Peoples Community Health Clinic (PCHC) in Iowa discovered suspicious activity involving an employee’s email account on March 22, 2021. An investigation determined that unauthorized access to the account occurred between March 18 and March 22, 2021. The clinic could not confirm which specific data within the email account was accessed by the unauthorized individual during this four-day period. PCHC engaged external resources to analyze the compromised account’s contents, a process that extended until May 24, 2021, when investigators completed cataloging all types of information and identifying affected patients. The clinic’s public statement emphasized no evidence of actual or attempted misuse of patient information had been found at the time of notification.
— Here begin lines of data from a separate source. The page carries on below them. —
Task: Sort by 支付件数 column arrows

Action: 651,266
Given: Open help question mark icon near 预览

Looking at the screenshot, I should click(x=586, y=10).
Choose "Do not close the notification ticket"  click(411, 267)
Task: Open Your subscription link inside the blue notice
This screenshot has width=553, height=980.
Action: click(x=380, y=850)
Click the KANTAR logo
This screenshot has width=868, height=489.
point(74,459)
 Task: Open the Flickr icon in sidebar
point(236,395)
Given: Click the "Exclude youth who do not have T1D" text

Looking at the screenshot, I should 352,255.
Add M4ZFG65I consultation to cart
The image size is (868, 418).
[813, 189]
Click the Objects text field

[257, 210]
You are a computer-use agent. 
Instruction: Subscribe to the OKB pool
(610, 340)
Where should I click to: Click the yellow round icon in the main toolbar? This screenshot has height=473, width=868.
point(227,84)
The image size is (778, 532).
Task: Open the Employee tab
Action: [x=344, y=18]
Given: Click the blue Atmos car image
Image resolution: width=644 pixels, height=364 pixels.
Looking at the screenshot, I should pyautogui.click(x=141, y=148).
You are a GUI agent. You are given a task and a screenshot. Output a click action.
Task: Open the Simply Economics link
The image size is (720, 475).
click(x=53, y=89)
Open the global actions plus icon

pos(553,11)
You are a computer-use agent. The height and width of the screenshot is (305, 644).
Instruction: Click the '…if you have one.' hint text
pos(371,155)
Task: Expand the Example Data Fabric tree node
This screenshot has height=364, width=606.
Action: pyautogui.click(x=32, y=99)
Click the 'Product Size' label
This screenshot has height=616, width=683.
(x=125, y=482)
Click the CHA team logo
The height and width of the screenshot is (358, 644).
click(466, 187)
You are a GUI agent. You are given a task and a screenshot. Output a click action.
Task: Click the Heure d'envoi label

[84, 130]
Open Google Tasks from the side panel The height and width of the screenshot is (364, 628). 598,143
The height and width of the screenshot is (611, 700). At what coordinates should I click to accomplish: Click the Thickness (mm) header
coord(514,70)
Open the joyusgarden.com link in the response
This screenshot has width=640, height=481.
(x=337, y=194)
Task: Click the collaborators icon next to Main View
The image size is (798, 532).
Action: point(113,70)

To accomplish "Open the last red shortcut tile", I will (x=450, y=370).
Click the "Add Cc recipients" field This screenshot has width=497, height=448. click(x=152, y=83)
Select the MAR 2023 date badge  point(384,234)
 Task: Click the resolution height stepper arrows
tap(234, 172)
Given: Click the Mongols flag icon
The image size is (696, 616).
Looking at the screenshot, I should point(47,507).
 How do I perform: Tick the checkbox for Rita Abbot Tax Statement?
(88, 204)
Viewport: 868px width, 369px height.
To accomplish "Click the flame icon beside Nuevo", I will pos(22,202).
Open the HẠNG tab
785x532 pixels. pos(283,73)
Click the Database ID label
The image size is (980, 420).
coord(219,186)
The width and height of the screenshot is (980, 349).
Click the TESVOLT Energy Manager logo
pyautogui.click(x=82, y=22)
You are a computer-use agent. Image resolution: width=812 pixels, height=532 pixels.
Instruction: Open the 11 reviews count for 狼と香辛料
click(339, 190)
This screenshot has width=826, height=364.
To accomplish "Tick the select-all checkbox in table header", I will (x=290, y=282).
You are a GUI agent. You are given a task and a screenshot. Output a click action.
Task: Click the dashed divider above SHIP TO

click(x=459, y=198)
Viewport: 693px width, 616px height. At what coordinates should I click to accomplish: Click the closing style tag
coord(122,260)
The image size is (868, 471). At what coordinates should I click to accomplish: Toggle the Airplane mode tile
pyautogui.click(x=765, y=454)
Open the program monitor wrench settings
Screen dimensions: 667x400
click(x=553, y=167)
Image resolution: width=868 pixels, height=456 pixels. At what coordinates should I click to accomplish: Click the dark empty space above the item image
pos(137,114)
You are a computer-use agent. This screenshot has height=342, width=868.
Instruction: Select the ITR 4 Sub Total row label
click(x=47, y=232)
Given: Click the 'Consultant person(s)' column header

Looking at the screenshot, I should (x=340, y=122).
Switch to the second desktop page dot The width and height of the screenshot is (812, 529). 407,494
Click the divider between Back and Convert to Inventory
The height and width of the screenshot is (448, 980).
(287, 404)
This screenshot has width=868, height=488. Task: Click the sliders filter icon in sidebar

The scope of potentially exposed data included names, addresses, Social Security numbers, dates of birth, driver’s license or state identification numbers, medical diagnoses and treatment details, health insurance information, payment card numbers, and card CVV/expiration dates. PCHC initiated patient notifications following the completion of the forensic review in May, though the exact number of affected individuals was not disclosed in available sources. A correction was issued regarding an initial press release error that incorrectly associated the incident with the unrelated Netgain Technology ransomware breach; PCHC clarified this was a drafting mistake and confirmed no connection to Netgain’s systems or prior incidents. The clinic did not describe technical containment measures but indicated ongoing coordination with legal counsel and external cybersecurity professionals throughout the investigation. No operational disruptions or financial impacts beyond notification efforts were reported in the disclosed information.